Foxconn said it will invest $10 billion over the next four years to build a plant in Wisconsin that will primarily manufacture liquid-crystal display screens for use in TVs, smartphones and other consumer electronics.
The 20-million-square-foot factory could eventually employ as many as 13,000 workers, Reuters reported, along with 22,000 indirect jobs and another 10,000 construction jobs, according to The Wall Street Journal. Wisconsin was competing for Foxconn’s investment against six other states, the Journal reported, and won the deal after it offered the Taiwanese manufacturer a 15-year incentive package of tax credits worth $3 billion.
Politicians at the federal, state and local levels were quick to tout the news, which was announced during a White House ceremony on Wednesday.
“This is a once-in-a-century opportunity for our state and our country, and Wisconsin is ready,” Wisconsin Governor Scott Walter said in a press release. “We are calling this development ‘Wisconn Valley,’ because we believe this will have a transformational effect on Wisconsin, just as Silicon Valley transformed the San Francisco Bay Area. Foxconn plans to bring the future of high-tech manufacturing to America, and Wisconsin is going to lead the way.”
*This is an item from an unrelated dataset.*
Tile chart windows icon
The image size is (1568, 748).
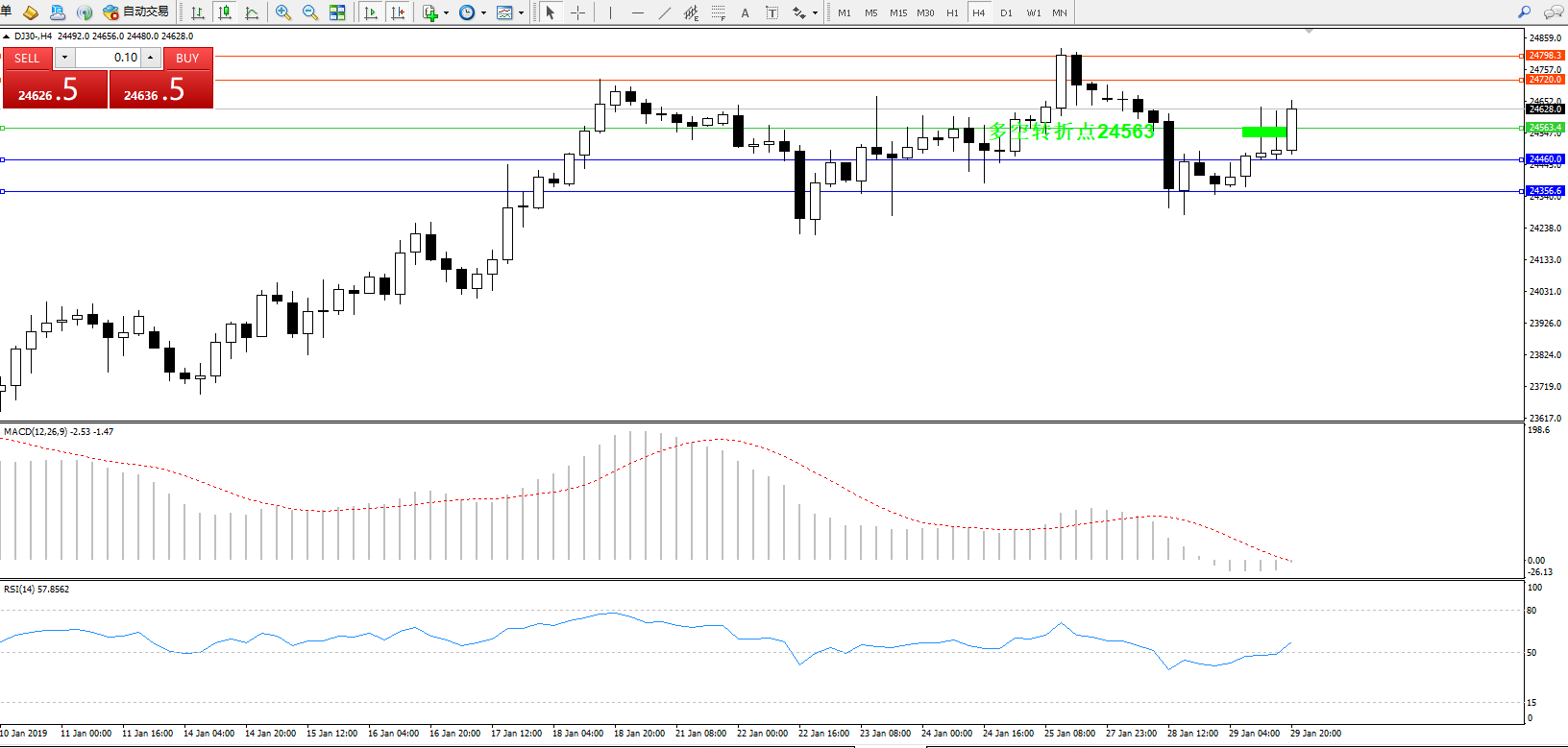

The move would mark the first major U.S. investment for Foxconn, which is the No. 1 manufacturer of iPhones and other Apple products. The precise location of the site has yet to be determined.
Plans by Foxconn to build a display-making plant in the United States may have been on the table since December, when Foxconn Chairman and CEO Terry Gou reportedly talked with SoftBank chief Masayoshi Son about growing its U.S. presence. Gou told reporters on Sunday that Taiwan-based Foxconn had been considering such a move for years, but the issue came up when Son, a Foxconn business partner and head of Sprint's parent company, talked with Gou before a December meeting that Son had with President Donald Trump. Trump also took credit in December for Son’s commitment to invest $50 billion in the U.S. to create 50,000 jobs, including 5,000 new positions at Sprint.
At the time, Son inadvertently disclosed information showing Foxconn’s logo and an unspecified additional $7 billion investment, The New York Times reported. The disclosure led Foxconn to issue a brief statement saying it was in preliminary discussions to expand its American operations, but it didn’t elaborate. Foxconn’s factories in China manufacture most of Apple’s iPhones.
Some industry insiders question whether Foxconn will fully follow through with its Wisconsin plans, however. As CNN reported, the company said four years ago that it would spend tens of millions of dollars and create 500 new jobs for a new factory in Pennsylvania, but work stalled when the company reportedly decided it couldn’t secure favorable enough terms from local authorities.